A Scanner Darkly
Does it see into me? Clearly? Or darkly?
"If they do not get the permanent card, they cannot live here, they cannot get government benefits, and that is a way for the government to control the population in the future."
Remember all those science fiction films/books showcasing police states that feature retina or face recognition scanners? Well, the future has arrived:
At least 20,000 police surveillance cameras are being installed along streets here in southern China and will soon be guided by sophisticated computer software from an American-financed company to recognize automatically the faces of police suspects and detect unusual activity.The article in yesterday's New York Times goes on to note that "New York police announced last month that they would install more than 100 security cameras to monitor license plates in Lower Manhattan by the end of the year. Police officials also said they hoped to obtain financing to establish links to 3,000 public and private cameras in the area by the end of next year; no decision has been made on whether face recognition technology has become reliable enough to use without the risk of false arrests."
Starting this month in a port neighborhood and then spreading across Shenzhen, a city of 12.4 million people, residency cards fitted with powerful computer chips programmed by the same company will be issued to most citizens.
Data on the chip will include not just the citizen's name and address but also work history, educational background, religion, ethnicity, police record, medical insurance status and landlord's phone number. Even personal reproductive history will be included, for enforcement of China's controversial "one child" policy. Plans are being studied to add credit histories, subway travel payments and small purchases charged to the card.
What do you think? How do you feel about Britain's "surveillance society" and the prospect of face recognition software being used to enhance the power of the 4,000,000+ CCTV cameras already operating across the country? Are civil rights activists right to fear that cameras are a violation of the right of privacy contained in the International Covenant on Civil and Political Rights? What about identity cards? Are you happy to pay the Government to track your movements in the name of improved security?
1 comments:
It is hard to argue against allowing police the use of technology when they are trying to catch a criminal such as a murderer, drug-runner, rapist or such like. But when the same technology can be turned against the dissenter such as the climate change protester, the monk protecting his sacred cow or the anti-religious comedian, whose viewpoint has been criminalised by Act of Parliament; then what has been designed to protect us becomes the instrument of our oppression.
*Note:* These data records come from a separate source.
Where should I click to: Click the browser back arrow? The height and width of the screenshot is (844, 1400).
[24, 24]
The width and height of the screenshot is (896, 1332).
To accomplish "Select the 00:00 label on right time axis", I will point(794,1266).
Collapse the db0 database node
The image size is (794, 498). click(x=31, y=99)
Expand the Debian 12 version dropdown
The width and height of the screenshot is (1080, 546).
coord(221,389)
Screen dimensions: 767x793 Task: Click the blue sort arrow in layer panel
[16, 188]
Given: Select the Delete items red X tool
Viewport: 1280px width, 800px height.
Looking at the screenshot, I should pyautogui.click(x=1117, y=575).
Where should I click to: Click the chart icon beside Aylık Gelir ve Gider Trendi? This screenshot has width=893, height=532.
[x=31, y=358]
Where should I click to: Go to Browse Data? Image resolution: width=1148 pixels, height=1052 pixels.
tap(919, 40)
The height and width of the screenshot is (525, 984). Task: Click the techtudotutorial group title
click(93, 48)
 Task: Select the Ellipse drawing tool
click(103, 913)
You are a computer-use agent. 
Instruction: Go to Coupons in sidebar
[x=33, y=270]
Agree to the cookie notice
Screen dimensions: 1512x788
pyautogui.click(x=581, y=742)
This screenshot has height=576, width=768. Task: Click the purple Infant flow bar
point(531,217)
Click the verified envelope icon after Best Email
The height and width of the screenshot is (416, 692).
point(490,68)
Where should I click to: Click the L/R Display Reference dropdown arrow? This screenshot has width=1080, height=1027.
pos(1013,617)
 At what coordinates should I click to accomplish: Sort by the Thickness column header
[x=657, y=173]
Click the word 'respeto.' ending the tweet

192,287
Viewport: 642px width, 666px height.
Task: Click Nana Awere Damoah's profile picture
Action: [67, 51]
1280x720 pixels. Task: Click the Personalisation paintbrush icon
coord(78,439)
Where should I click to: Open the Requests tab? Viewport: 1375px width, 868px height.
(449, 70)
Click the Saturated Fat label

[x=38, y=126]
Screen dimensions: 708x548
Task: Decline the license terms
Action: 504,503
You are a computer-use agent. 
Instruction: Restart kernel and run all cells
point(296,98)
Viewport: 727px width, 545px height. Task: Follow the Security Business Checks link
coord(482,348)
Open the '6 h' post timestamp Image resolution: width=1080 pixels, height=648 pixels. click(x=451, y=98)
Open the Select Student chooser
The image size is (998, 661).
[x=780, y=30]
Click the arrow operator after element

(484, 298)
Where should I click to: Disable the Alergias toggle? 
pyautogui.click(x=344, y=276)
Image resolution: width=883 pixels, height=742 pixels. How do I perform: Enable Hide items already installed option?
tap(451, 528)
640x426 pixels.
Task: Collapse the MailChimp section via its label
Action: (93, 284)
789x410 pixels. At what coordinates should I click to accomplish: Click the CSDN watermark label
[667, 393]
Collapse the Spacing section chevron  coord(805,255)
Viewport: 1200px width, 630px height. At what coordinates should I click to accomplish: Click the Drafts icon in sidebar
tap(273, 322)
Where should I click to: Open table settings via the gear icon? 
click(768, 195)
A society which is rigid in its thinking and uses the instruments of a police state to enforce its ideology comes under great strain from within and increasingly unable to cope with pressure from without. Its end is either internal collapse and revolution or overthrow. The news from China should be welcomed here as the people of China will not tolerate the new methods being put in place to enforce their conformity to Communist party rules, it hastens the day of the Party's downfall. Here in the West we would do well to avoid such methods and keep our belief that ultimately freedom is of higher value than security.